───── Records ─────

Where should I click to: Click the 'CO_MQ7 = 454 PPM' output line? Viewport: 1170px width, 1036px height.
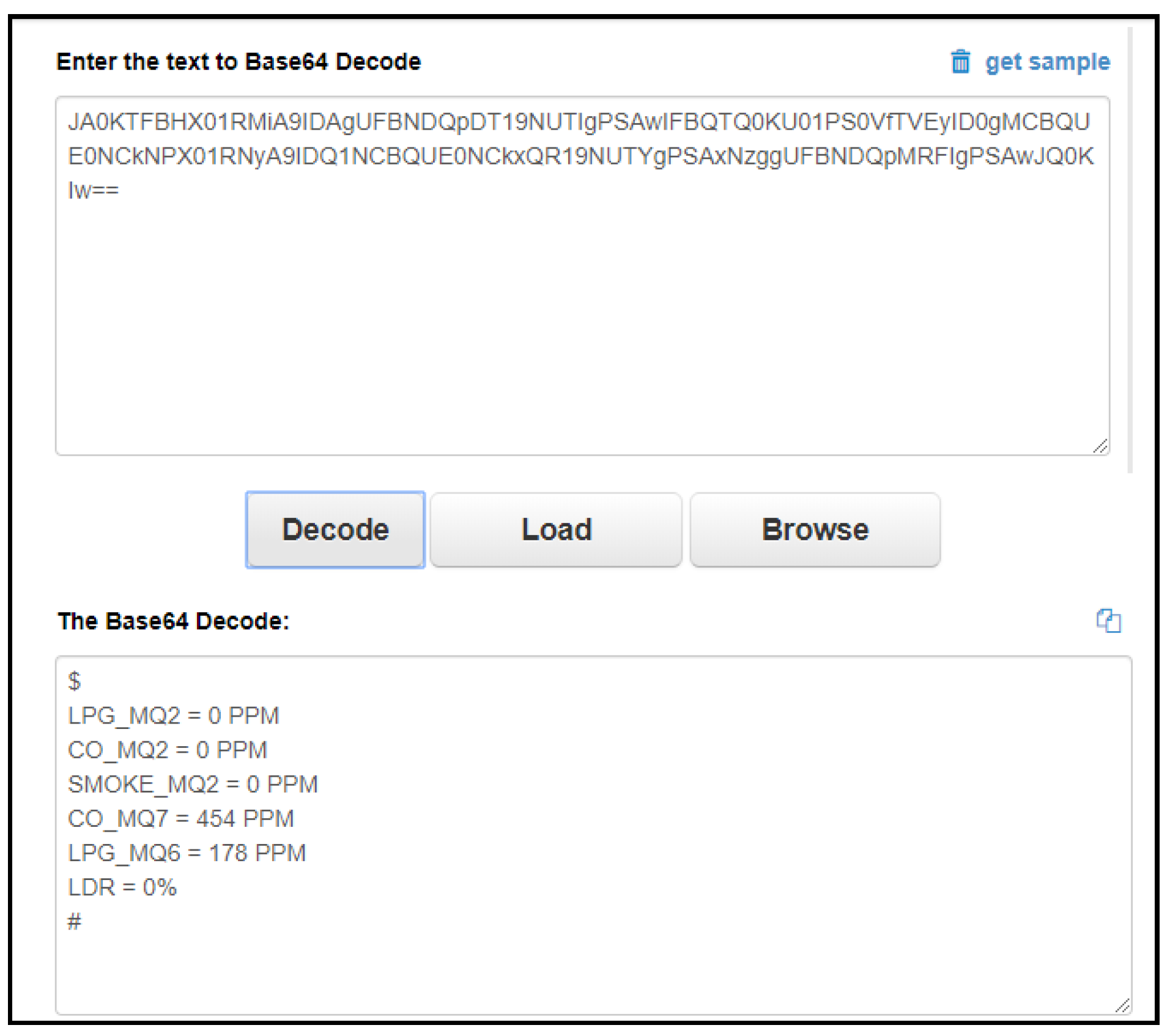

─────
───── Records ─────

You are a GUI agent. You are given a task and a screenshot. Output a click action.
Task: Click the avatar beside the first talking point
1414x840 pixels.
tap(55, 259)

─────

[Problem description]
Retype the records exactly, from the line that contains "You are a GUI" through the line that contains "tap(55, 259)".

[Result of this task]
You are a GUI agent. You are given a task and a screenshot. Output a click action.
Task: Click the avatar beside the first talking point
1414x840 pixels.
tap(55, 259)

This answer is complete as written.